CAMBRIDGE – In October, central bankers, policymakers, private-sector executives, academics, and representatives of civil-society organizations will convene in Washington, DC, for the annual joint meeting of the International Monetary Fund and the World Bank. Among the most important outcomes this year will be the IMF Board of Governors’ decision regarding how to address current international monetary issues.
Global economic conditions remain precarious, with no signs of healthy GDP growth in the eurozone, a weak recovery in the United States, commodity-exporting countries like Australia suffering from diminishing Chinese demand, and an emerging-market slowdown that is now well into its third year. In such an uncertain environment, even small changes in advanced countries’ monetary policy can destabilize developing economies.

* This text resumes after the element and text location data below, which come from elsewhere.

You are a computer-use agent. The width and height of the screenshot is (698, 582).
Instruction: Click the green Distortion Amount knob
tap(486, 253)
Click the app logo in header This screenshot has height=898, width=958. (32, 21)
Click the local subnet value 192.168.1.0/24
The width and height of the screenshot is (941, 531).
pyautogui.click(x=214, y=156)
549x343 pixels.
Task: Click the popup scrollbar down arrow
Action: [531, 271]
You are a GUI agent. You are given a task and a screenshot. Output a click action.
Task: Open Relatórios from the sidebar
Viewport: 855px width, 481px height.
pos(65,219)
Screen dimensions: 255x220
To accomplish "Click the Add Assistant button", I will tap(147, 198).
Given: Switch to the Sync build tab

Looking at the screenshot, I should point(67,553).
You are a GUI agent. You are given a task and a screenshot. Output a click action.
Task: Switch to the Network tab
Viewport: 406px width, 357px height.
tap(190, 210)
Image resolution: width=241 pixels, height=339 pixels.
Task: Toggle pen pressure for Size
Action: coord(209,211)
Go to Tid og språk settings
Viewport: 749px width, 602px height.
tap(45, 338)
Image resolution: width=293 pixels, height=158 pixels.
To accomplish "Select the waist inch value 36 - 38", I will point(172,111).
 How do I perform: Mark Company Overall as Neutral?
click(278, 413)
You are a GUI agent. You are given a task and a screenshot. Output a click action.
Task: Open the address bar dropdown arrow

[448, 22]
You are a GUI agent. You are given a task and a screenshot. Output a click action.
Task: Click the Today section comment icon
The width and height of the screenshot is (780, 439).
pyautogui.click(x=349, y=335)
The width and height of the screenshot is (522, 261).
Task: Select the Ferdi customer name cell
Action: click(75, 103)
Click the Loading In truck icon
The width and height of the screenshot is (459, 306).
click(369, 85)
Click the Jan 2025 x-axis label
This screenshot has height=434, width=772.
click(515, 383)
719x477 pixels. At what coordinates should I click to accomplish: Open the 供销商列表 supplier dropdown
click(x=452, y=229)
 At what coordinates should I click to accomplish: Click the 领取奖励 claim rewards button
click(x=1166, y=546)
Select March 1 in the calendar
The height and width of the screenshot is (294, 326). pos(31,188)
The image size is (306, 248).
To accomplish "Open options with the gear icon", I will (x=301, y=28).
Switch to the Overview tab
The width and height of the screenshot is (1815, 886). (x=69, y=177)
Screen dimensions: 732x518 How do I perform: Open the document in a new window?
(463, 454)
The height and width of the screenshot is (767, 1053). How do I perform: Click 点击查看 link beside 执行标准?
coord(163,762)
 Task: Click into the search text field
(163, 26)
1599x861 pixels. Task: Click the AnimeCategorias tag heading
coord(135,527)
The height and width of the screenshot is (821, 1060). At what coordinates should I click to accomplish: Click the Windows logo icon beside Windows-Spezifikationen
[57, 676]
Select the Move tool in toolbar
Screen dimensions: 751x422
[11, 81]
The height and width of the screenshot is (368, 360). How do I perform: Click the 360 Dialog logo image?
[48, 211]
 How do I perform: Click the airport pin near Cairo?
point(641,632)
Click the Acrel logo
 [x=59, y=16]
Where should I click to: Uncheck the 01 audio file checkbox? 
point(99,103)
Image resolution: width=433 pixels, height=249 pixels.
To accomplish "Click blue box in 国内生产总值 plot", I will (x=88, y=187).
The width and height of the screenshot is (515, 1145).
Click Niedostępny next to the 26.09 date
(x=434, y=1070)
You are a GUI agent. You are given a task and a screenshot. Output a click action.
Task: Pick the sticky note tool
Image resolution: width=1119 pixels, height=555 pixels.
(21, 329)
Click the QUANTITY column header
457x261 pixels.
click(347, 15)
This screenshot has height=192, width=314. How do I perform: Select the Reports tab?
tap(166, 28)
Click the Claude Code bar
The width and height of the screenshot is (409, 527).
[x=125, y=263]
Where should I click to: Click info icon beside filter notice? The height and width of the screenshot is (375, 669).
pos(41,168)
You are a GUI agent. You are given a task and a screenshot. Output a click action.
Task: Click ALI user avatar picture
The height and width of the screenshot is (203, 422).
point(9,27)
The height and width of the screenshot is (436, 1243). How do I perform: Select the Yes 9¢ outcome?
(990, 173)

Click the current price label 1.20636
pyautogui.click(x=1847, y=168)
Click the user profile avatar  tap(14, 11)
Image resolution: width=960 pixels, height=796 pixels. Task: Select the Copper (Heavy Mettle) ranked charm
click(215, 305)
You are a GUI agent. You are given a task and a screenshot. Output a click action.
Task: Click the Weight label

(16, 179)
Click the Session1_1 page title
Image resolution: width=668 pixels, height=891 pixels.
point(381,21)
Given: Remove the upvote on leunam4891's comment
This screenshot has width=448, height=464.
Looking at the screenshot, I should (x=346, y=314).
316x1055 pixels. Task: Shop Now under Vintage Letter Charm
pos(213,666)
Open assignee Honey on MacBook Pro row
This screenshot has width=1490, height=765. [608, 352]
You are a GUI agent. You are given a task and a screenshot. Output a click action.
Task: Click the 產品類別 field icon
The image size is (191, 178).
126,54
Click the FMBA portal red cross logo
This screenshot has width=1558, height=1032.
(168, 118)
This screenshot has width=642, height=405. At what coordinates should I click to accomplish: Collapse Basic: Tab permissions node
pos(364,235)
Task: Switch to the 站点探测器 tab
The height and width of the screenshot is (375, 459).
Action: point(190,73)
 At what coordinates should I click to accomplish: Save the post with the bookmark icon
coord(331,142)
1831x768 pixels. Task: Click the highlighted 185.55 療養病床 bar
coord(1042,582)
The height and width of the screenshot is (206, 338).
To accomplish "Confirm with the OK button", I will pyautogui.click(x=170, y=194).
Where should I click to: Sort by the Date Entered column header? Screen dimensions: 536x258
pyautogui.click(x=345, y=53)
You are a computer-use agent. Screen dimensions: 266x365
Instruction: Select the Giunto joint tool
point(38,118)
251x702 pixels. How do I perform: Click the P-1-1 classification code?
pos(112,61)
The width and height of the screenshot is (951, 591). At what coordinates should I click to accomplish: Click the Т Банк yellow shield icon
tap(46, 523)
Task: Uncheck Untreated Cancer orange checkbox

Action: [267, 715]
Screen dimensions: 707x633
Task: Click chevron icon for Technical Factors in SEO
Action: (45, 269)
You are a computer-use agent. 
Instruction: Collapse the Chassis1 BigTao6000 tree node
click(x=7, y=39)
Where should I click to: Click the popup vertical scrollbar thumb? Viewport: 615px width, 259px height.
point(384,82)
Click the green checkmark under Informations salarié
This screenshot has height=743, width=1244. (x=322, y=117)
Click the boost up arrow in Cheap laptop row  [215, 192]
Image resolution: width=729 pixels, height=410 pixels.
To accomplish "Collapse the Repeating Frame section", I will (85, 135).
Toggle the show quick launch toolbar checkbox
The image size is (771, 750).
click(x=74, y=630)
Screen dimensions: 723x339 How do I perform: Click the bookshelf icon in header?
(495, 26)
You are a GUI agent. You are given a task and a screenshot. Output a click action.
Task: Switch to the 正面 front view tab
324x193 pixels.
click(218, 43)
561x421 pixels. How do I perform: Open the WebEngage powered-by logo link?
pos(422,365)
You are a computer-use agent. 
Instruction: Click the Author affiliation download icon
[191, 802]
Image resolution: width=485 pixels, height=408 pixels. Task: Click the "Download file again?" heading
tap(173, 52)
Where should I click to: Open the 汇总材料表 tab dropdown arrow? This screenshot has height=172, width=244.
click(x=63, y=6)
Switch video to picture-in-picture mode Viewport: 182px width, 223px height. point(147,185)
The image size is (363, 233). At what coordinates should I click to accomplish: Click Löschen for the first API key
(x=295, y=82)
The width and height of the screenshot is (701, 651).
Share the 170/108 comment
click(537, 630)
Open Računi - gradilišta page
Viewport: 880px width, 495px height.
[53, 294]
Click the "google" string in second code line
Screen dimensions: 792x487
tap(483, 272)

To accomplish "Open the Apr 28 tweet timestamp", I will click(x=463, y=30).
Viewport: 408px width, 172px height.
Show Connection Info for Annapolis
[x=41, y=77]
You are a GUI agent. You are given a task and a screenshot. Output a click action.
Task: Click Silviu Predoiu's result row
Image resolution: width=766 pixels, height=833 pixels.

For example, the mere announcement in May that the Federal Reserve would “taper” its purchases of long-term assets drove down the value of emerging-market currencies. With the Fed considering exiting its quantitative-easing policy altogether and raising interest rates over the next year, global markets are set to experience significant turbulence.
The world needs strategies to mitigate this looming volatility. The IMF – whose mandate is to maintain balance-of-payments stability worldwide – should be the institution that provides them. Rather than waiting for a crisis to erupt before intervening, the IMF should provide “forward guidance” on how it will tackle potential disruptions in international financial markets.